Citigroup Inc. recently lowered its pension target to 8 percent from 9.5 percent. IBM Corp. has lowered its return goal to 9.5 percent from 10 percent. The pension fund for Massachusetts state workers has a benchmark set by the Legislature at 8.25 percent. But legendary investor Warren Buffett has suggested that 6.5 percent, on average, is more realistic for the foreseeable future.
''We always make the most conservative of assumptions on our pension plan,'' Fidelity spokeswoman Anne Crowley said.
Fidelity saw its future pension liability soar 36 percent last year, to $790.1 million, while the plan shed 2 percent of its assets, because of the market's slide. The annual report provides no details as to the investment mix of the plan. But the firm is now staring at a $415.5 million gap between cash on hand and the money it will have to pay retirees down the road. That's up 65 percent from the end of 2001 - and the figure is now roughly half of 2002 Fidelity's net income.
Crowley points out Fidelity's liability is a long way off. The firm is young, with an average age of 36. It paid out a meager $1.9 million in pension benefits last year. ''If our entire liability came due today, that's what it would look like,'' Crowley said. ''But it doesn't come due for many years.''
To be sure, the pressure is worst at industrial companies with older populations, such as General Motors, where large chunks of earnings must feed the ever-growing retirement pool. In the 1990s, when the markets were rising, companies benefited from oversize gains in their pension funds. But the reversal of fortune has been painful, forcing many companies to write big checks to their pension portfolios.
''You've had this double whammy hit defined-benefit plans,'' observed Raj Sharma, a senior vice president at Merrill Lynch & Co. in Boston. ''Companies have to take money out of their corporate cash and basically plow it into the pension plan, so the company ends up, in a strange way, working for their retirees instead of for their shareholders.''
During the boom, from 1996 to 1999, the average pension fund soared from being 85 percent funded to being overfunded, at 131 percent, according to Towers Perrin, a benefits consultancy. But by the end of last year, funding levels had slumped to 80 percent, the lowest since 1993. Fidelity is 47 percent funded; a year ago, it had 57 percent of the money on hand to meet its future obligations.

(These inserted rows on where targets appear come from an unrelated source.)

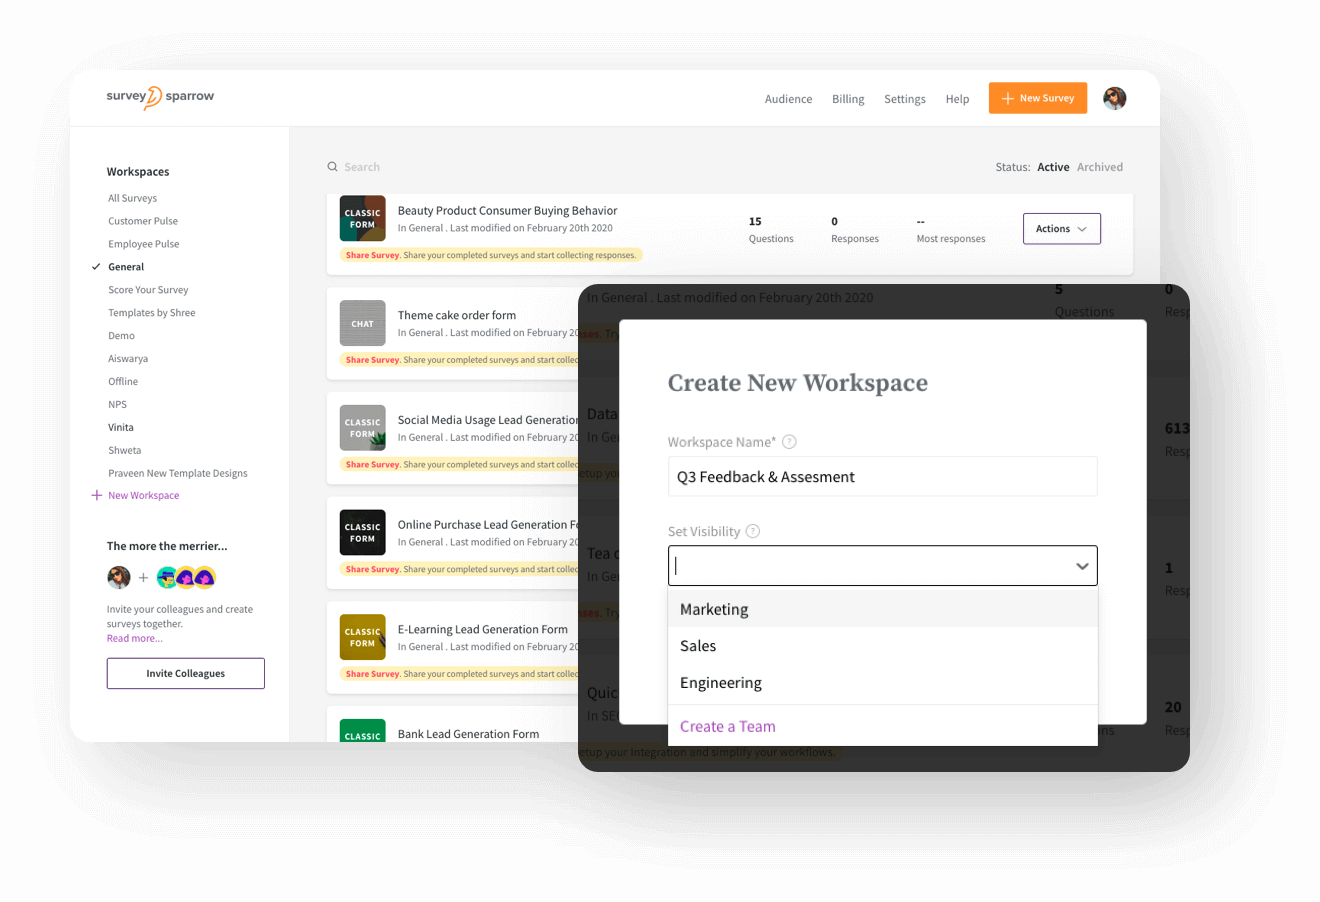
Task: Click the profile avatar in the top bar
Action: [1114, 98]
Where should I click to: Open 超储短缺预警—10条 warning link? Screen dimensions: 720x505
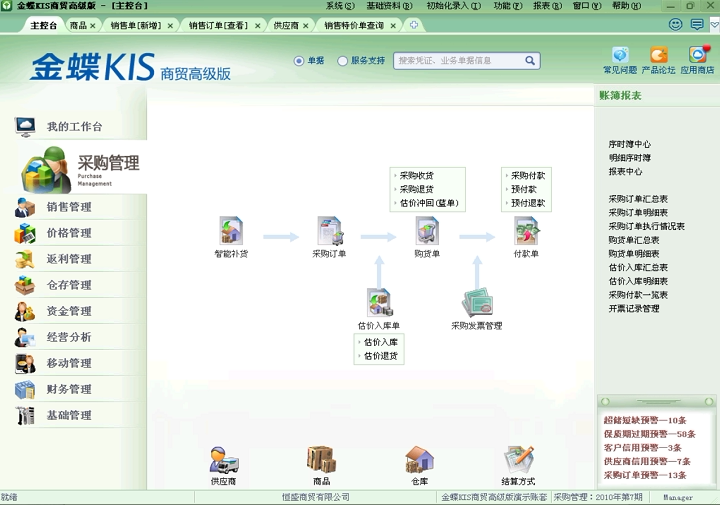pos(645,420)
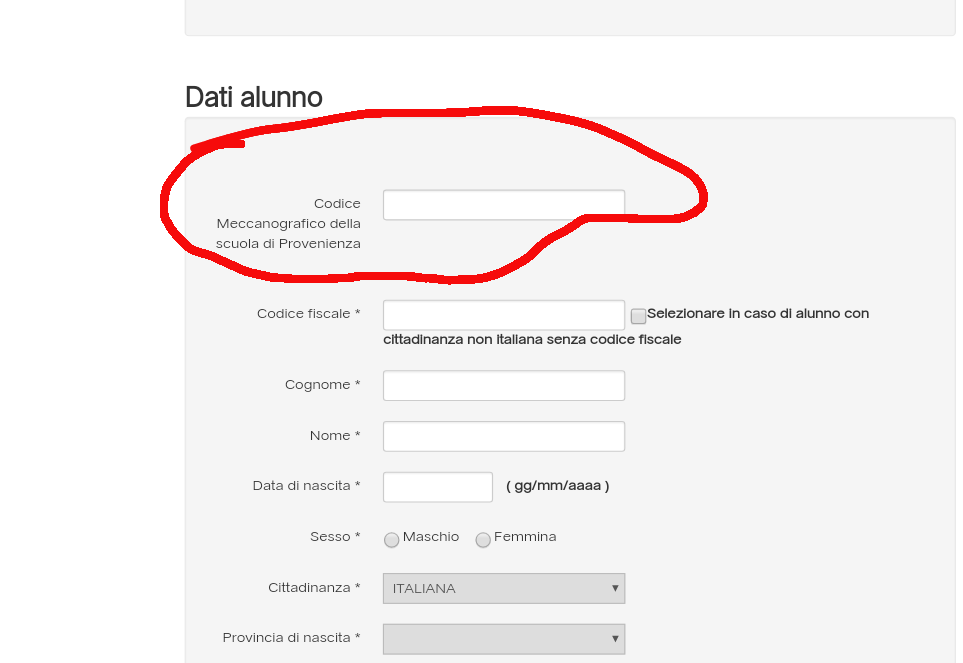Tick the checkbox for alunno senza codice fiscale

(638, 316)
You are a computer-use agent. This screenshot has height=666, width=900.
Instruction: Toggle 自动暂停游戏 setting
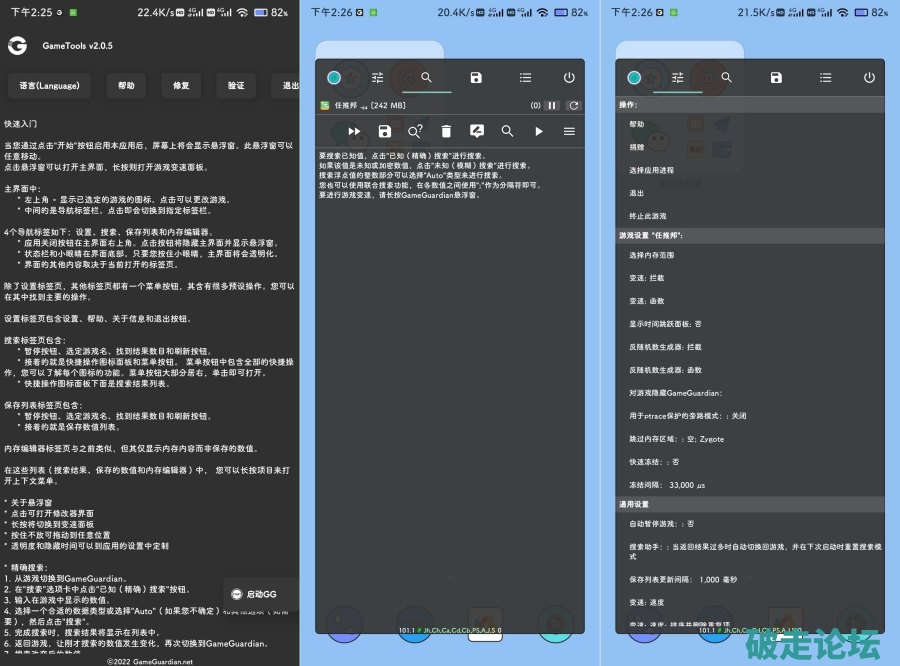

A plan that invests 40 percent in bonds and 60 percent in equities, Towers Perrin said, has seen its funding level drop 20 percent in the past year and a total of 39 percent through the three-year bear market. That's the worst decline since the 1972-1974 period, when funding levels fell by 14 percent, Towers Perrin said.
The dramatic drop in the markets has many companies mulling whether to cut pension benefits, curb them for new hires, or find other schemes to lower their retirement liability.
Fidelity ended 2002 with $374.6 million in its pension coffers, including its annual cash contribution of $53.2 million. That's about the same amount Fidelity contributed to the plan last year - the most permitted under federal tax law, Fidelity said. The firm's pension plan covers workers who stay at least five years.
''We expect to continue to fund it at the maximum level,'' Crowley said.